In mid-July, Tanya Lokshina, the deputy director for Human Rights Watch’s Moscow office, wrote on her Facebook wall that she had received an e-mail from edsnowden@lavabit.com. It requested that she attend a press conference at Moscow’s Sheremetyevo International Airport to discuss the N.S.A. leaker’s “situation.” This was the wider public’s introduction to Lavabit, an e-mail service prized for its security. Lavabit promised, for instance, that messages stored on the service using asymmetric encryption, which encrypts incoming e-mails before they’re saved on Lavabit’s servers, could not even be read by Lavabit itself.
Yesterday, Lavabit went dark. In a cryptic statement
posted on the Web site, the service’s owner and operator, Ladar
Levison, wrote, “I cannot share my experiences over the last six weeks,
even though I have twice made the appropriate requests.” Those
experiences led him to shut down the service rather than, as he put it,
“become complicit in crimes against the American people.” Lavabit users
reacted with consumer vitriol
on the company’s Facebook page (“What about our emails?”), but the tide
quickly turned toward government critique.

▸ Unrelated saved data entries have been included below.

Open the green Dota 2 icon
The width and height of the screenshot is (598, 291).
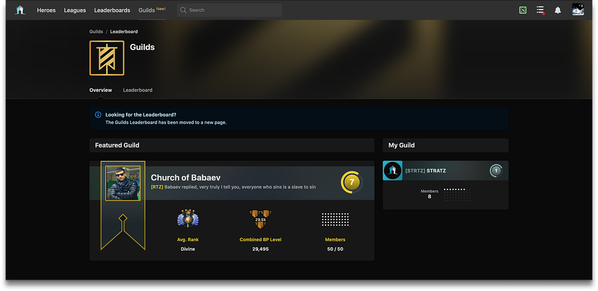[522, 10]
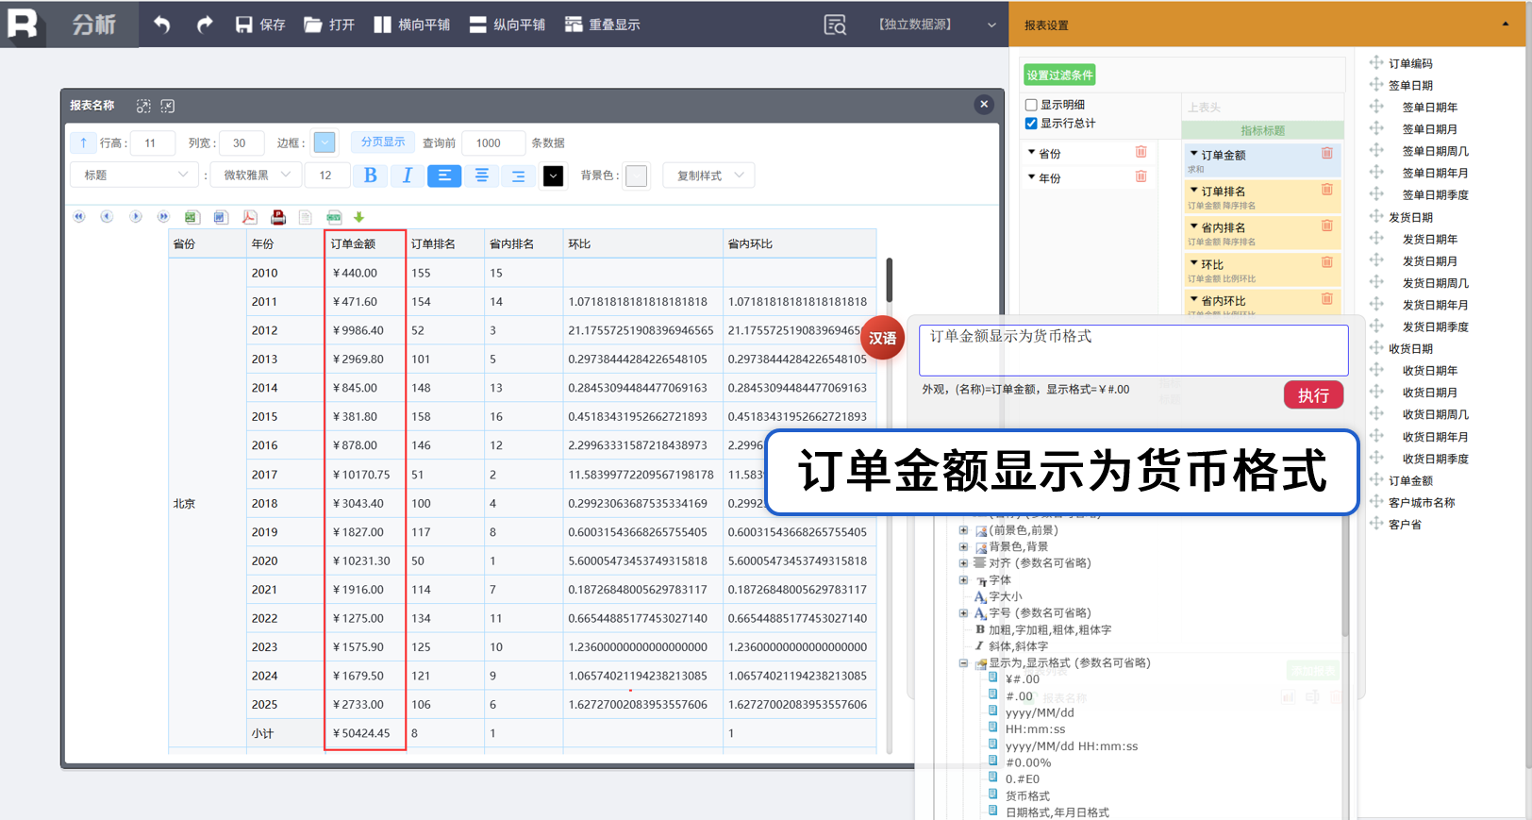
Task: Export report to Excel icon
Action: coord(192,217)
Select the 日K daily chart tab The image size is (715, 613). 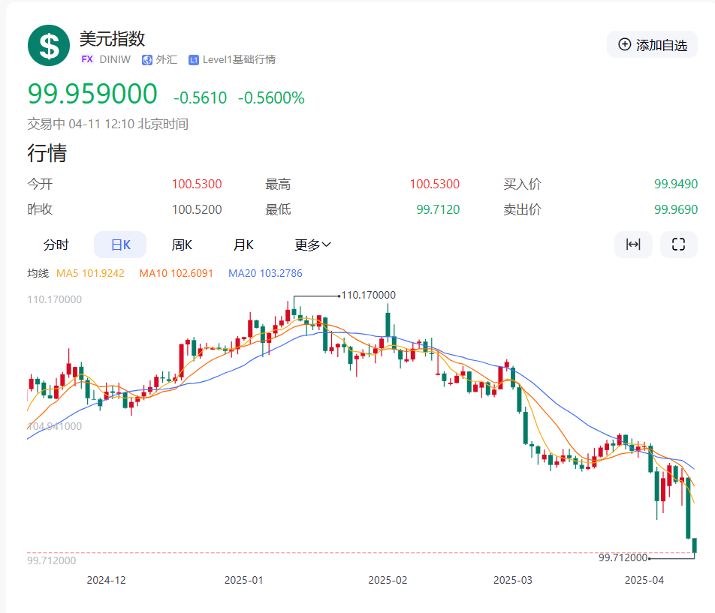point(120,245)
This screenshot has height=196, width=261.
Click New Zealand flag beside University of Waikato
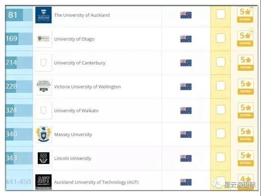(186, 111)
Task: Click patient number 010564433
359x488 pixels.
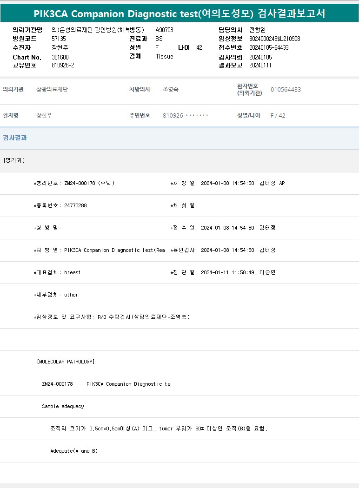Action: 286,89
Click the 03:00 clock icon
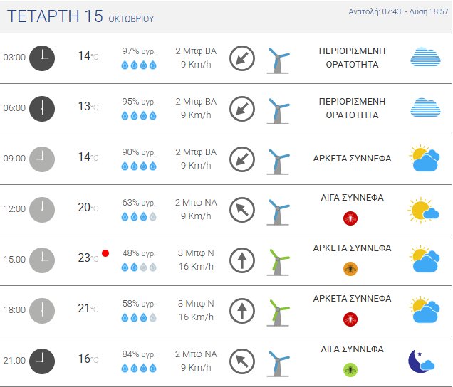This screenshot has width=453, height=387. click(42, 58)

By the end of the night, a
similar service, Silent Circle, also shut down its encrypted e-mail product, calling the Lavabit affair the “writing [on] the wall.”
Which secret surveillance scheme is involved in the Lavabit case? The company may have received a national-security letter, which is a demand issued by a federal agency (typically the F.B.I.) that the recipient turn over data about other individuals. These letters often forbid recipients from discussing it with anyone. Another possibility is that the Foreign Intelligence Surveillance Court may have issued a warrant ordering Lavabit to participate in ongoing e-mail surveillance. We can’t be completely sure: as Judge Reggie Walton, the presiding judge of the FISA court, explained to Senator Patrick Leahy in a letter dated July 29th, FISA proceedings, decisions, and legal rationales are typically secret. America’s surveillance programs are secret, as are the court proceedings that enable them and the legal rationales that justify them; informed dissents, like those by Levison or Senator Ron Wyden, must be kept secret. The reasons for all this secrecy are also secret. That some of the secrets are out has not deterred the Obama Administration from prosecuting leakers under the Espionage Act for disclosure of classified information. Call it meta-secrecy.

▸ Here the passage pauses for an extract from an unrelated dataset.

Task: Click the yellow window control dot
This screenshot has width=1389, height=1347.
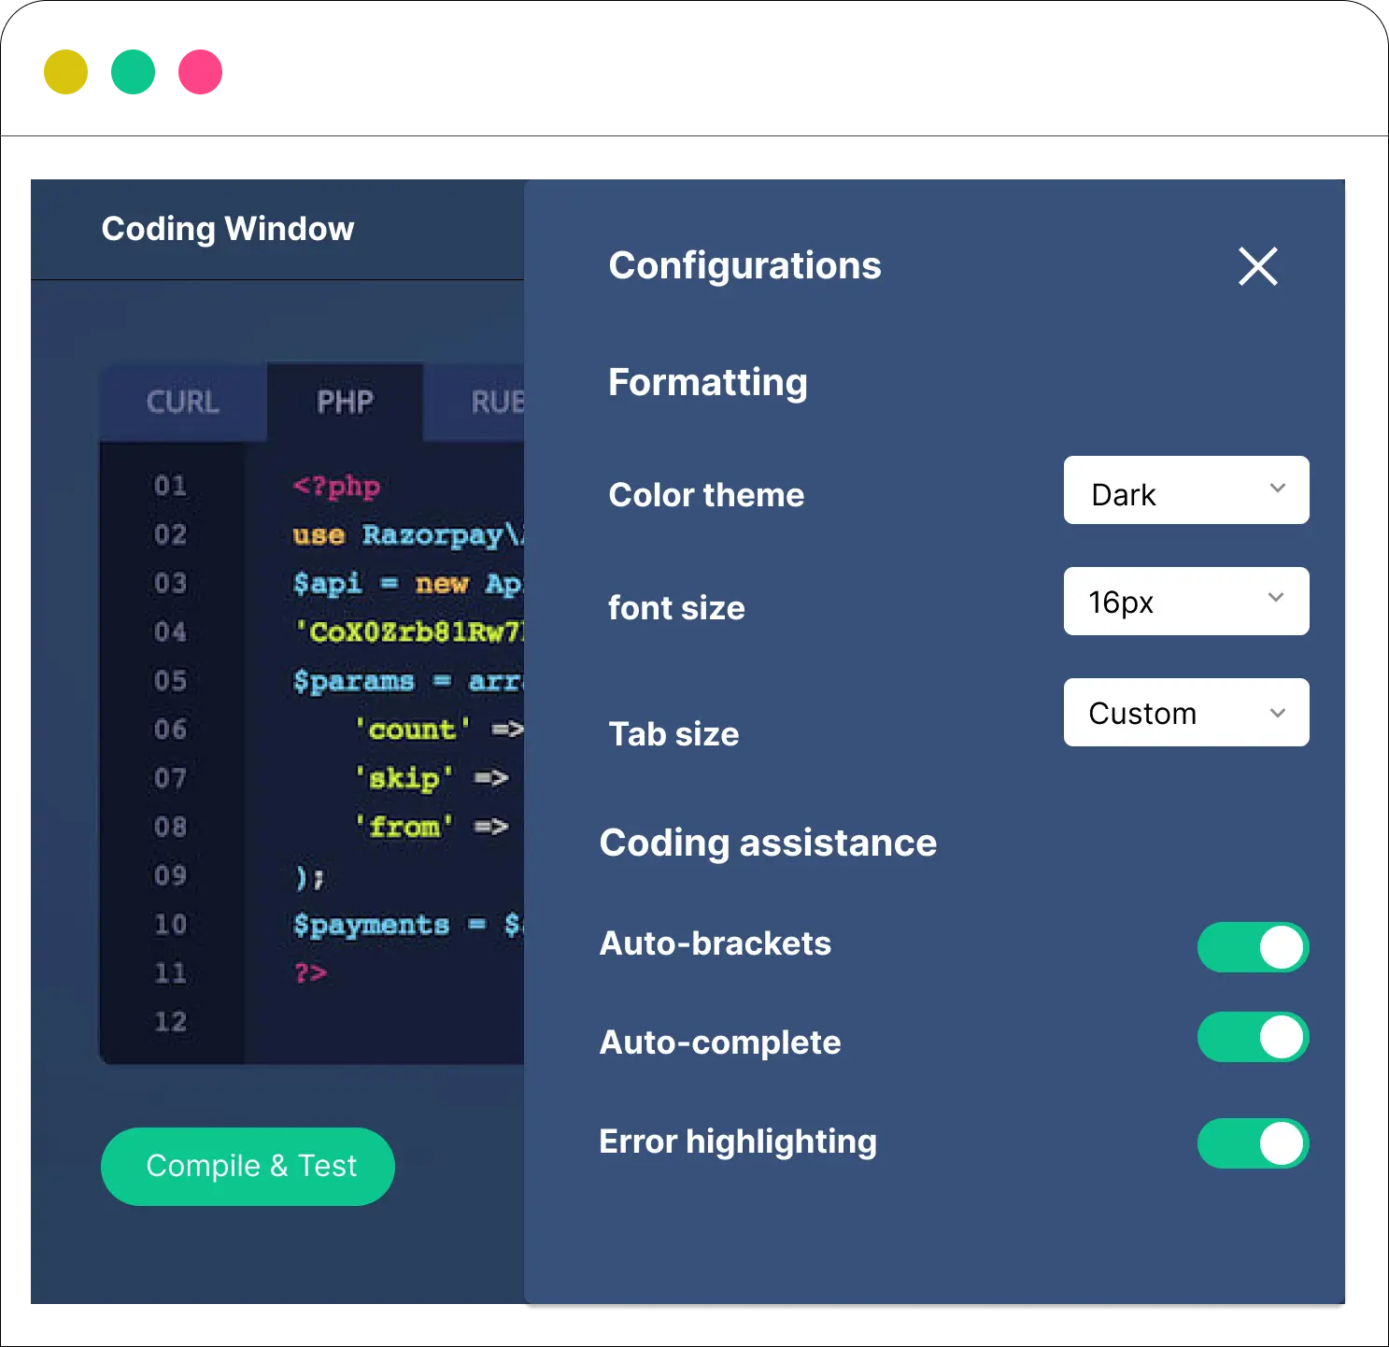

If Lavabit attempted to resist a FISA order, the first thing it would have done is petition the FISA court to review the order, arguing that it was flawed in some way. According to some legal commentators, such an argument, no matter how it is styled, would almost certainly fail; the FISA court so frequently approves surveillance orders that it is often criticized as a rubber stamp. If Lavabit’s petition failed, it could still drag its feet and force the government to petition the FISA court to issue an order compelling Lavabit to comply. This would give Lavabit another opportunity to press its case.
If Lavabit lost a petition to compel, and still refused to coöperate, it could seek review before the Foreign Intelligence Surveillance Court of Review, which has limited power to review FISA orders and is rarely adversarial. According to Judge Walton, only one company has had the chance to argue before the F.I.S.C.R. as a party objecting to an order—Yahoo, which initially refused to coöperate with the Prism surveillance dragnet.
If Lavabit lost its appeal to the F.I.S.C.R., and still refused to coöperate, it would run a serious risk of being found in contempt; that’s how most courts punish those who disobey its orders. The FISA court is no different. According to the court’s rules of procedure, a party may be held in contempt for defying its orders. The secret court may consider many punishments—secret fines for each day of noncompliance, or even secret jail time for executives. The idea behind civil contempt is that “you hold the key to your own cell.” If you comply, the punishment stops. But hold out long enough and your contempt may be criminal, and your compliance will not end the jail sentence or displace the fine.
With these powers, the FISA court could dismantle a stubborn e-mail service provider, or Facebook, piece by piece. An angry FISA court could demand increasingly severe fines, identify more and more officers for jail time, and make it impossible for Facebook to operate within the United States by issuing more (and more invasive) warrants. In this scenario, the FISA court would order Mark Zuckerberg, hoodie and all, to walk down the hallway to the FISA court’s reportedly unmarked door and explain whether he would coöperate. If he refused to comply, the court could jail him—and then pressure Sheryl Sandberg, and on down the line. Aside from the risk of the public finding out its surveillance methods, the court would only be limited by its willingness to violate the privacy of Facebook’s users, and inflict pain on shareholders, who would not have received the usual disclosures about the company’s books. (In an HSBC money-laundering case, for instance, afraid of harming the shareholders and destabilizing the financial system, the government ultimately blinked, and settled outside of criminal proceedings.)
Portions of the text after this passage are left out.